API Gateway now allows for the passing of binary media types (i.e. files). In this document, we will be showing you how to pass through a PDF file.
First create an API in API Gateway by clicking the "Create API" button in the top left of the screen and following the instruction to name and create the API.
After that, under the API name on the left side of the screen, click on settings.
From there, you can add all files to the accepted binary media types by adding */*
(we are allowing the API to accept all file types and can validate elsewhere such as in the Lambda function itself).
Next, we need to link up our Lambda function to an API Gateway Resource. Create a resource by going to the Resources section under the API name on the left side of the screen, click on the "Actions" dropdown menu and select "Create Resource."
Name your new resource and click "Create Resource". Next, select the new resource created, click the "Actions" drop-down menu again, and click "Create Method."
A dropdown field will appear below the resource. Click on the field and select "POST". A "POST" section will appear below the resource.
Clicking on the "POST" section will provide you with the setup page to the right. Under Integration type select Lambda Function. Click the checkbox for Use Lambda Proxy integration. Under lambda region, select your AWS region (for MK it will be us-west-2). Once that is entered, another field will appear asking for the Lambda Function you will be connecting to the resource. If you have already made a function, enter the name and click Save.
Now, let’s take a look at our Lambda function we are linking to our API method.
module.exports.handler = function(event, context, callback) {
const response = {
statusCode: 200,
body: ''
};
callback(null, response);
};
This is a simple function for binary events. All binary event functions should have at least these two keys in the response:
{
statusCode: ###,
body: ''
}
There are two other keys that may be required in the response for more complex requests. These are:
headers: {},
isBase64Encoded: true/false.
To check if this is working with a real PDF, download and open Postman. While you are doing that, grab the URL of the method in API Gateway. First deploy the API by going to the Resources section, clicking the "Actions" drop-down button and selecting "Deploy API."
Select the Deployment stage. If there is none, create a new deployment stage and name it "prod."
After the API has been deployed, go to the Stages section under the API name on the left side of the screen, click on your new deployment, click on your resource, and click on the POST method.
From there, grab the URL on the top of the new window.
Back in Postman, change the request to POST and input the URL provided by API Gateway you just grabbed above, go to the Body tab, select the form-data input, change the key to be a file type, and browse to choose your PDF test file. If you are not sending the PDF through a form, you can simply use the binary input option.

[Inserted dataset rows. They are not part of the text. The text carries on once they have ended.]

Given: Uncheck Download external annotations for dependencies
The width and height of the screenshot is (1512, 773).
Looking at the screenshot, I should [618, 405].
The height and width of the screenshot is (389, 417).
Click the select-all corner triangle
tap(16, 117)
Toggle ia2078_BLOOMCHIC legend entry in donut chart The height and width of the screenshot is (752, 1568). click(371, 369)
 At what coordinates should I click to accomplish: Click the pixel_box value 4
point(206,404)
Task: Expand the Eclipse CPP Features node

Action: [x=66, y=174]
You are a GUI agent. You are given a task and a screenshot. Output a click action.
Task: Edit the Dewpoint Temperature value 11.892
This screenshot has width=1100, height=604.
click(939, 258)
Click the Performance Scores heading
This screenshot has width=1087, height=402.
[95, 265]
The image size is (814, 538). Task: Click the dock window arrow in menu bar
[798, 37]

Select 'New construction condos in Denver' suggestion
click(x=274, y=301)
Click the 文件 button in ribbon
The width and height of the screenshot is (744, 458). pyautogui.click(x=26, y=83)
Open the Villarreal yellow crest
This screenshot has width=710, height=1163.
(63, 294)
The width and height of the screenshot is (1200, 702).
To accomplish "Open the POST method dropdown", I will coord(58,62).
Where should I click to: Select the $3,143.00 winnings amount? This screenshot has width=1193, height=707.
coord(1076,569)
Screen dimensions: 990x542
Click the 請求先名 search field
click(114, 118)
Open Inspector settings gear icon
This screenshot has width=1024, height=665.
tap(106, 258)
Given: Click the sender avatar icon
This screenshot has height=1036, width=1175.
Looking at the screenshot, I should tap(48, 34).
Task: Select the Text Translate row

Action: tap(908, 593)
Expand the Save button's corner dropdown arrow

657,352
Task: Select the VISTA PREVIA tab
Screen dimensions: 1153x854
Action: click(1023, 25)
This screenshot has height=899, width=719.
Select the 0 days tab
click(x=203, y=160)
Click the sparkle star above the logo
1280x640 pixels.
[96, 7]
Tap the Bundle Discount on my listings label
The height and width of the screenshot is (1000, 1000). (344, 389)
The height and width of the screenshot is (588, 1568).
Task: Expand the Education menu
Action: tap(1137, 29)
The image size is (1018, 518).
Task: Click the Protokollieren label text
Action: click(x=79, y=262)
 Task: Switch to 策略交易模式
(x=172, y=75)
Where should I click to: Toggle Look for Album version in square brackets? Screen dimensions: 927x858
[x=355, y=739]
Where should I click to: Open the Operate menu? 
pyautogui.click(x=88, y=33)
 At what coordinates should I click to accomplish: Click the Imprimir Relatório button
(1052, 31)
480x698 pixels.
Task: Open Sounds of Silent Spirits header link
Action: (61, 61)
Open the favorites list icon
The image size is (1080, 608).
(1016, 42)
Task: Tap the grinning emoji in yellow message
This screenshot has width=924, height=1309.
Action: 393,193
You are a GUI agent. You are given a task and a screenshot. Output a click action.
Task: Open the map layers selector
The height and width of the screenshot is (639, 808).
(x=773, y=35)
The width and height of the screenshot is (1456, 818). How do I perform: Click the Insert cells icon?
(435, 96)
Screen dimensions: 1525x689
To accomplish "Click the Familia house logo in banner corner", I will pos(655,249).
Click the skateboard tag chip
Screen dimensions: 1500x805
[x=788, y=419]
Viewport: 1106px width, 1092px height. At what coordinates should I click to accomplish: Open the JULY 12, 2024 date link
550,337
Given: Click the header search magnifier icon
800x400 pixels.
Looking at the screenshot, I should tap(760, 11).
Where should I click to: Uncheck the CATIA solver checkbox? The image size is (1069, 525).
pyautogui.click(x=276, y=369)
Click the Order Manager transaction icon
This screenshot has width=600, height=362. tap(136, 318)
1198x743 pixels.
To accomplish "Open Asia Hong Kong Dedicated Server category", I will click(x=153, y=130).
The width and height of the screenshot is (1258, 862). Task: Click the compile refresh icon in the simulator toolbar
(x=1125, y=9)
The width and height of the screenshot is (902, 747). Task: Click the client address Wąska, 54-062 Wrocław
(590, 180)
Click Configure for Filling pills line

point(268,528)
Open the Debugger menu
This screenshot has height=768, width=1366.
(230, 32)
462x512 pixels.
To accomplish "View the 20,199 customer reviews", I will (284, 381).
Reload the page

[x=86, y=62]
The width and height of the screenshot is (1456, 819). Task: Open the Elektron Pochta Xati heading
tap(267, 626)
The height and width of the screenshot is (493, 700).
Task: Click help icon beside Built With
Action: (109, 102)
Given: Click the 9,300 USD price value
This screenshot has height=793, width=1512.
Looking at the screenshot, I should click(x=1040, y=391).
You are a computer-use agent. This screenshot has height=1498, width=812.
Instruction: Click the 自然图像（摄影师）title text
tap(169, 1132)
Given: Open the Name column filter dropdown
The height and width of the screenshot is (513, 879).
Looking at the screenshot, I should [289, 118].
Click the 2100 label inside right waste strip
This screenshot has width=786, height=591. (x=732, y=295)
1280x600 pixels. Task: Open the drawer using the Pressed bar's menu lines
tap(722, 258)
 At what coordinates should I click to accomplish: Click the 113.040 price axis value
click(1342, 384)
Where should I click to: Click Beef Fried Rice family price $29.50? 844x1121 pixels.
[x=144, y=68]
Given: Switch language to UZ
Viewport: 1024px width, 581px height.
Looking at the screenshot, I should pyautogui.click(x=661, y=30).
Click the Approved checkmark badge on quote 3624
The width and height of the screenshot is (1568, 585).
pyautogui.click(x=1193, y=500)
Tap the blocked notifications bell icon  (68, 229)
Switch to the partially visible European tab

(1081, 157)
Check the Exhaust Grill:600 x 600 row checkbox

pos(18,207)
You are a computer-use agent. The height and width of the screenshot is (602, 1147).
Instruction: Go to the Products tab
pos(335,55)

Press on the "Send" button in the top right. The response field should be empty. If there are any errors, they would show up in here. Some common errors I found while testing were 403: Missing Authentication Token, which means your URL is probably incorrect or 502: Internal server error, which means your Lambda function is probably not correct.
To check if the PDF is actually being sent through, we can check the Cloudwatch logs. In the Cloudwatch service, click on the Logs section on the left side of the screen and choose the lambda function you have been using.
After that, click on the latest log stream which will be the first log on the top of the list.
In this log you will see all of the events that occured while running this lambda function. In one of the events you can see that the PDF file is being passed through.
If you have not made an S3 bucket yet, make one now. In the bucket, you will have to change the permissions to make the bucket public. To do this, click on your bucket in the S3 service, click on the permissions tab, click on the Bucket Policy section, and copy the following code into the IDE:
(Please refer to the document "AWS - Using Lambda to transfer file between buckets" for a more detailed explanation of how to set up buckets, if needed.)
{
"Version": "2008-10-17",
"Statement": [
{
"Sid": "PublicReadGetObject",
"Effect": "Allow",
"Principal": "*",
"Action": "s3GetObject",
"Resource": "arn:aws:s3:::<bucket name goes here>/*"
}
]
}
Now that we know the PDF is successful being passed through API Gateway and we have our S3 bucket setup, we need to parse the file data back to being usable so we can send it to S3 from the Lambda function. For this we will use a Node.js package called Busboy. We need to update our Lambda function as follows:
const AWS = require('aws-sdk');
const s3 = new AWS.S3();
const busboy = require('busboy');
exports.handler = function(event, context, callback) {
const response = {
statusCode: 200,
body: ''
};
let bb = new busboy({ headers: event.headers });
console.log(bb);
bb.on('file', function (fieldname, file, filename, encoding, mimetype) {
console.log('File [%s]: filename=%j; encoding=%j; mimetype=%j', fieldname, filename, encoding, mimetype);
s3.upload({
Bucket: '<bucket name goes here>',
Key: filename,
Body: file
}).promise().then(function() {
callback(null, response);
});
})
.on('field', (fieldname, val) => {
console.log('Field [%s]: value: %j', fieldname, val)
})
.on('finish', () => {
console.log('Done parsing form');
callback(null, response)
})
.on('error', err => {
console.log('failed', err);
callback(err)
})
bb.end(Buffer.from(event.body, 'base64'));
console.log('event.body', event.body)
};
This code uses Busboy to parse the incoming file. The .on is an event listener which recognizes when a file is present and executes certain commands. Busboy outputs a stream that we can use to upload to S3 by using the s3.upload function seen above. By the time Busboy ends, the file will be in the S3 bucket specified.
If the Lambda function is not setup properly, you may experience a PDF being saved into the S3 bucket, but when opened is blank. With a little refactoring, the PDF will show.
Now we must grab the S3 URL of the newly imported file so we can reference it later in a database, we can build the URL using the basic AWS S3 web link and the information we already have. It will look something like this:
let url = 'https://s3-us-west-2.amazonaws.com/' + s3Bucket + '/' + s3Key;
We have to update the Lambda function very slightly to build this URL. Add in and update the few missing variables in the given URL above.
If you are submitting the information through a form and you have other non-binary data that needs to be parsed out, we can do this by updating the "field" portion of the Busboy function. The way I did it was to define jsonObject and jsonComplete as empty objects outside of the Busboy function. After that you can make changes to the "field" portion like so:
// ...
.on('field', function (fieldname, val) {
jsonObject[fieldname]=val;
let url = 'https://s3-us-west-2.amazonaws.com/' + s3Bucket = '/' + s3Key;
jsonObject.resume = url;
jsonComplete = {
statusCode:200,
body: JSON.stringify(jsonObject)
};
console.log('JSON', jsonComplete);
})
// ...
This essentially will iterate every time the function sees an event key. The jsonObject[fieldname]=val; line is creating a new JSON object key every iteration and assigning all of the keys to be the correct name and, therefore, the correct value.
The next two lines about the URL will add in the S3 reference that the PDF file created to the JSON object so you can store the reference with the rest of the information.
The jsonComplete object is giving API Gateway an OK response and stringifying the newly completed JSON. After this, add a line in the .on('finish')
section to callback(null, jsonComplete)
to get the desired output.